DIMANCHE 7h30 Saranaïa II appareille. Au bout de la jetée, on envoie les voiles vers Le Cabo de San Pola, bâbord amures au près.
Nous passons à terre l'île de Tabarka devant le Cabo. Bien que je me sois couché très
tard, je suis sur le pont pour voir Alicante sous les premiers rayons du soleil. Frédéric me raconte les opérations
qu'il a subies il y a 12 ans pour se faire poser une prothèse de l'articulation de la hanche. On fait route au 190 jusqu'à
10h50 où le vent tombe. À nouveau la brise Perkins : notre moteur de 48 CV.
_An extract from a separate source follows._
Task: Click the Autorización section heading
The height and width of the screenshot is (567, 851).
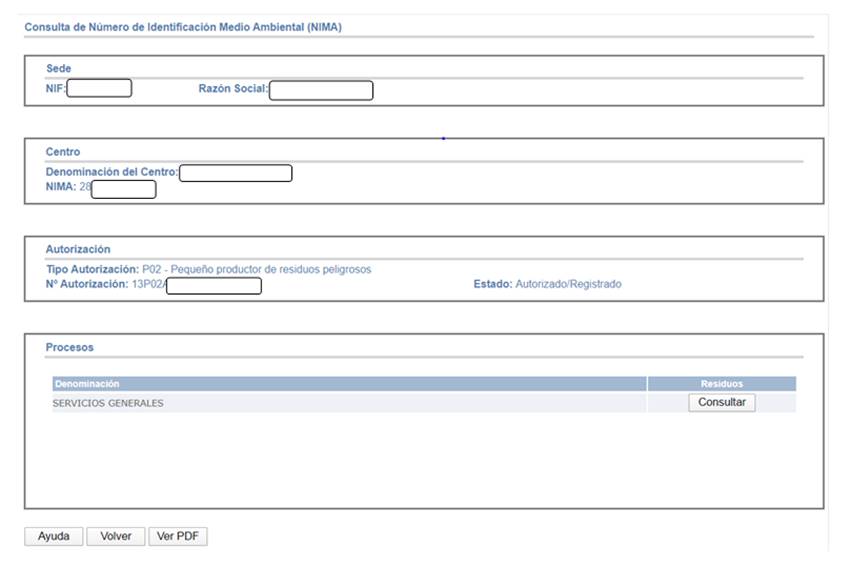Action: [x=78, y=249]
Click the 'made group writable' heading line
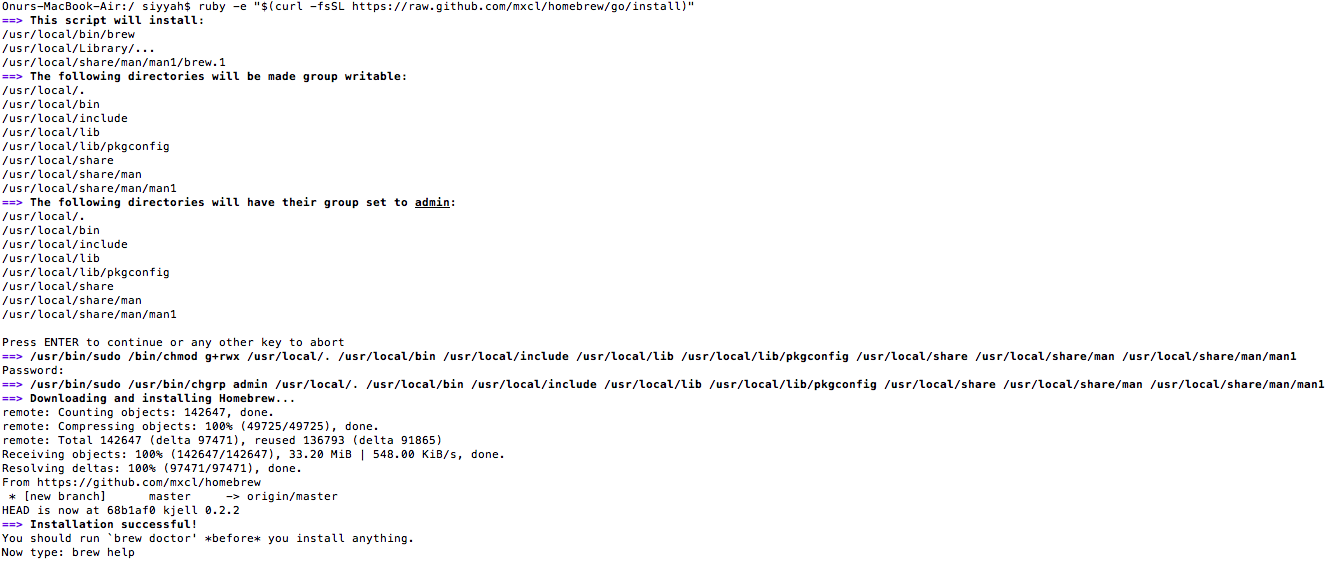The width and height of the screenshot is (1339, 561). 205,76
Nous sommes au large de Torrevieva. C'est juste avant 13h que ça c'est passé : Frédéric assis veut se lever dans le cockpit, se raidit, grimace et se
rassied. La prothèse de sa hanche gauche dont il me parlait tout à l'heure ! il souffre beaucoup, même s'il essaie
de le cacher. À partir de ce moment, pour nous l'objectif est de rallier Cartagena au plus vite pour qu'il puisse avoir une
radio de contrôle. Ce soir il est à l'hôpital avec Jean, celui de nous qui parle le mieux espagnol, et nous attendons
d'avoir de ses nouvelles. Alors que je le portais pour l'installer sur le brancard de l'ambulance, il m'a dit "Vous n'avez pas
de chance avec les vieux !". Sacré bonhomme...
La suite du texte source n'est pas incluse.